Data shown:
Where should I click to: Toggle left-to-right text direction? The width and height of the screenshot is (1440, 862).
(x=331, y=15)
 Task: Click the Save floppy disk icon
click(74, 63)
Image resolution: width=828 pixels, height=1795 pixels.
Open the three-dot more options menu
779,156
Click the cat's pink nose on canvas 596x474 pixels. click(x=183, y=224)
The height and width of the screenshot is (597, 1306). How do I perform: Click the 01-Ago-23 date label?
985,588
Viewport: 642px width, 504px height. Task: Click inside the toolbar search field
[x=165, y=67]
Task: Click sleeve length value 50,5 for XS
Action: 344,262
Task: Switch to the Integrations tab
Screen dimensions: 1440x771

Exercise details:
Repeat the data. Keep every word the same.

Response:
Where should I click to: Toggle left-to-right text direction? The width and height of the screenshot is (1440, 862).
(x=331, y=15)
 Task: Click the Save floppy disk icon
click(74, 63)
Image resolution: width=828 pixels, height=1795 pixels.
Open the three-dot more options menu
779,156
Click the cat's pink nose on canvas 596x474 pixels. click(x=183, y=224)
The height and width of the screenshot is (597, 1306). How do I perform: Click the 01-Ago-23 date label?
985,588
Viewport: 642px width, 504px height. Task: Click inside the toolbar search field
[x=165, y=67]
Task: Click sleeve length value 50,5 for XS
Action: 344,262
Task: Switch to the Integrations tab
Screen dimensions: 1440x771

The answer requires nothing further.